Nitric oxide inhibition improved myocardial metabolism independent of tissue perfusion during ischemia but not during reperfusion.

Nitric oxide (NO) is one of the important regulators of cardiac metabolism and function as well as of tissue perfusion. Myocardial NO formation is increased during ischemia and reperfusion. We investigated the roles of endogenous NO in myocardial metabolism during ischemia and reperfusion independent of tissue perfusion changes. In an open-chest pig model, a bolus infusion of 20 mg/kg of N(G)-nitro l -arginine methyl ester (l -NAME), a NO synthase inhibitor, did not alter the regional myocardial perfusion compared with a control saline injection, as measured by colored microsphares.

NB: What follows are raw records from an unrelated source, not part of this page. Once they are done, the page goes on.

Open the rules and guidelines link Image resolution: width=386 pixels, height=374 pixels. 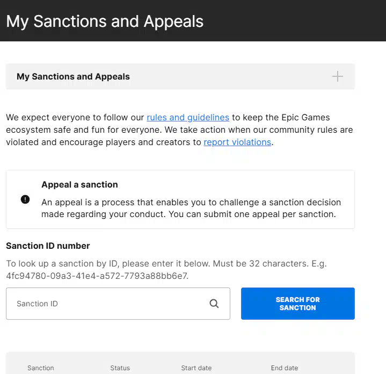(188, 117)
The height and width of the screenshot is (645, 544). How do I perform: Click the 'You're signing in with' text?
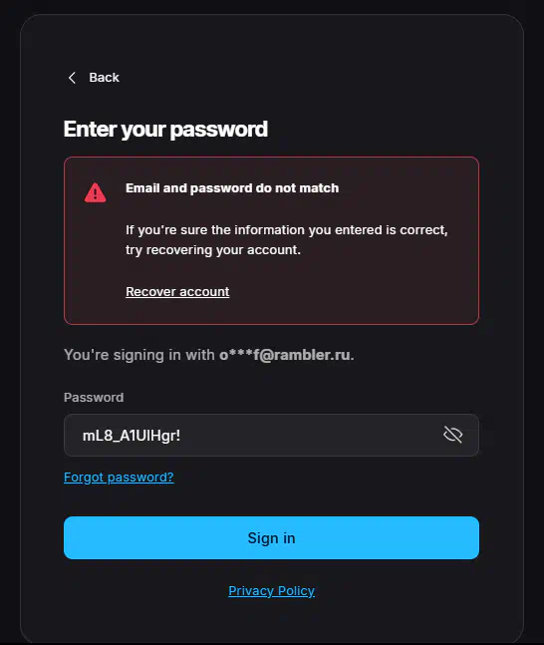(139, 355)
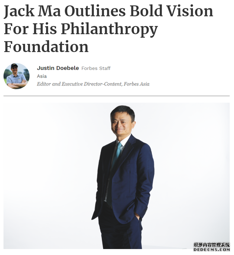Image resolution: width=234 pixels, height=255 pixels.
Task: Click the black cap in the author avatar
Action: coord(14,65)
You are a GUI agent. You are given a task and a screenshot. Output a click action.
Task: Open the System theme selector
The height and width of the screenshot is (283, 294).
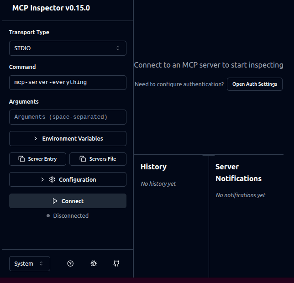pos(29,263)
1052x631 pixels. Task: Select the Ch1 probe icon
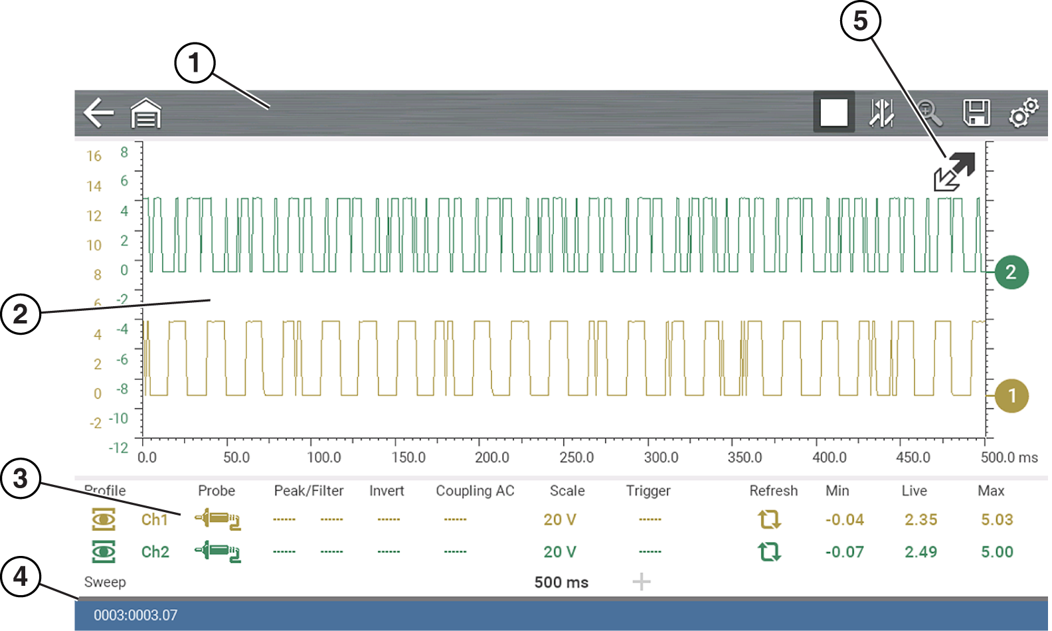pos(217,519)
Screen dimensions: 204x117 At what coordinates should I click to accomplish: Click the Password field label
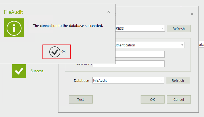(84, 64)
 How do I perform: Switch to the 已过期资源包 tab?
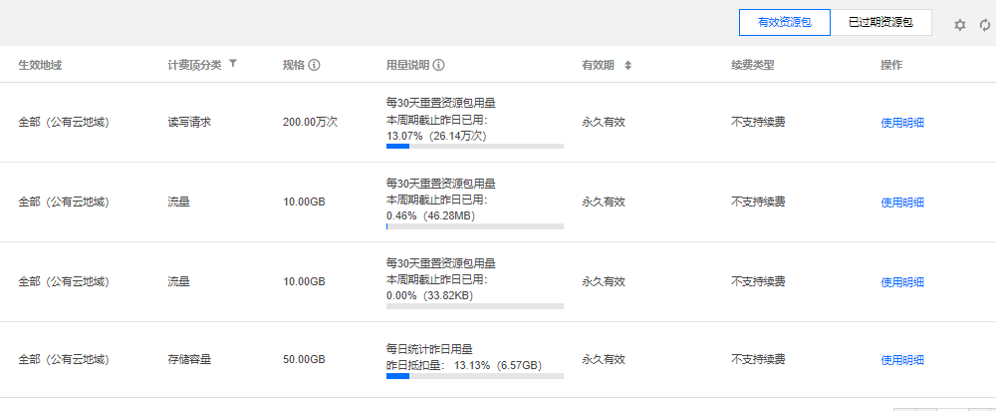[x=881, y=23]
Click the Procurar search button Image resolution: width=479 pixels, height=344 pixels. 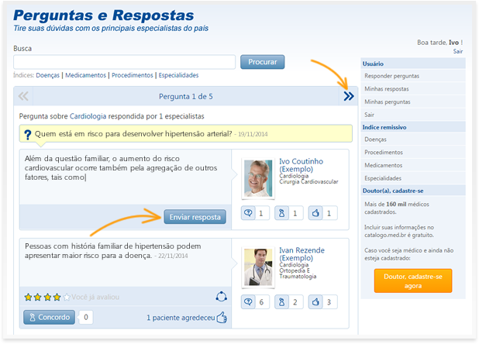pos(262,62)
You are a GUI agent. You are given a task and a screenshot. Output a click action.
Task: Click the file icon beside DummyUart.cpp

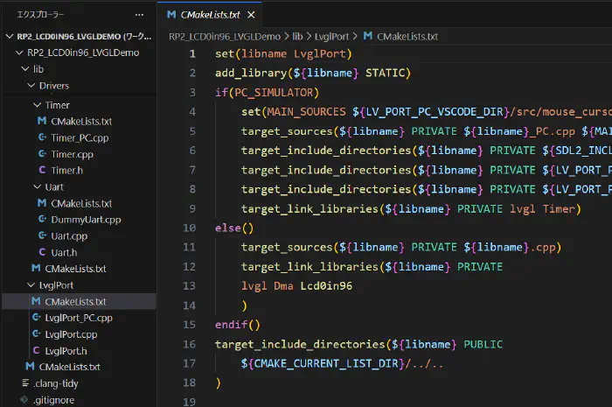pyautogui.click(x=43, y=220)
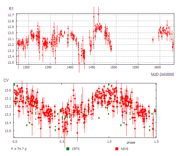The width and height of the screenshot is (180, 156).
Task: Select the CRTS legend text label
Action: pos(76,149)
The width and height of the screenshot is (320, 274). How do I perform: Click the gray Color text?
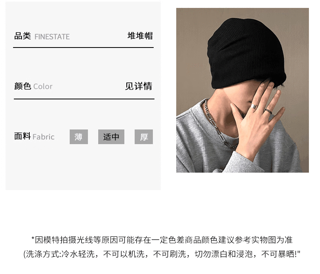(43, 86)
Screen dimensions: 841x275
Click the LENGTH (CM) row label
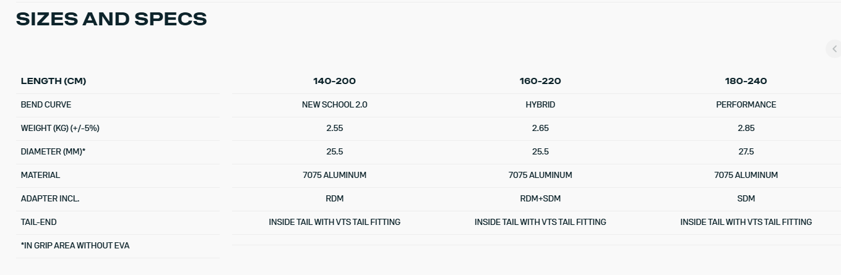click(x=53, y=81)
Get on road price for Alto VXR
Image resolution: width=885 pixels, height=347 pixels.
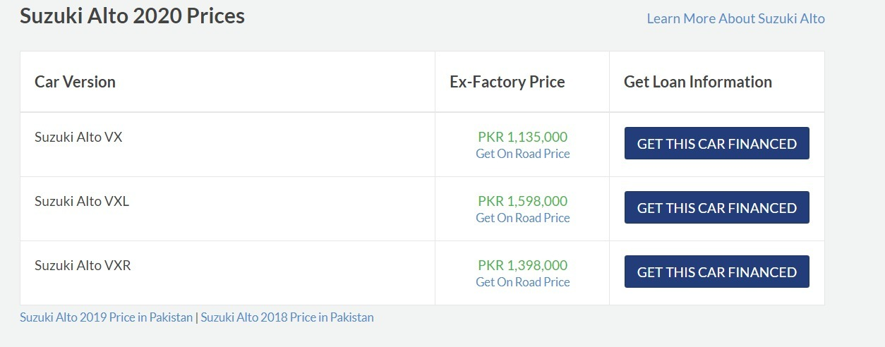[x=523, y=282]
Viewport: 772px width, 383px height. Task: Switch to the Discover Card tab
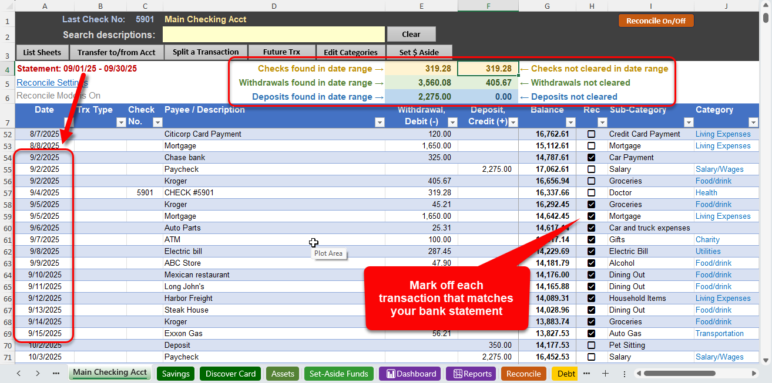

Using(31)P-nuclear magnetic resonance spectroscopy, we showed that the tissue levels of pH and adenosine triphosphate (ATP) but not those of creatine phosphate were significantly preserved in the l -NAME group compared with the placebo group during the subsequent 15-min regional ischemia. Thus, l -NAME reduced myocardial ATP utilization during ischemia, and the mechanism underlying these effects is independent of tissue perfusion changes. However, l -NAME did not accelerate the recovery of ATP levels following reperfusion, suggesting distinct roles of endogenous NO during reperfusion.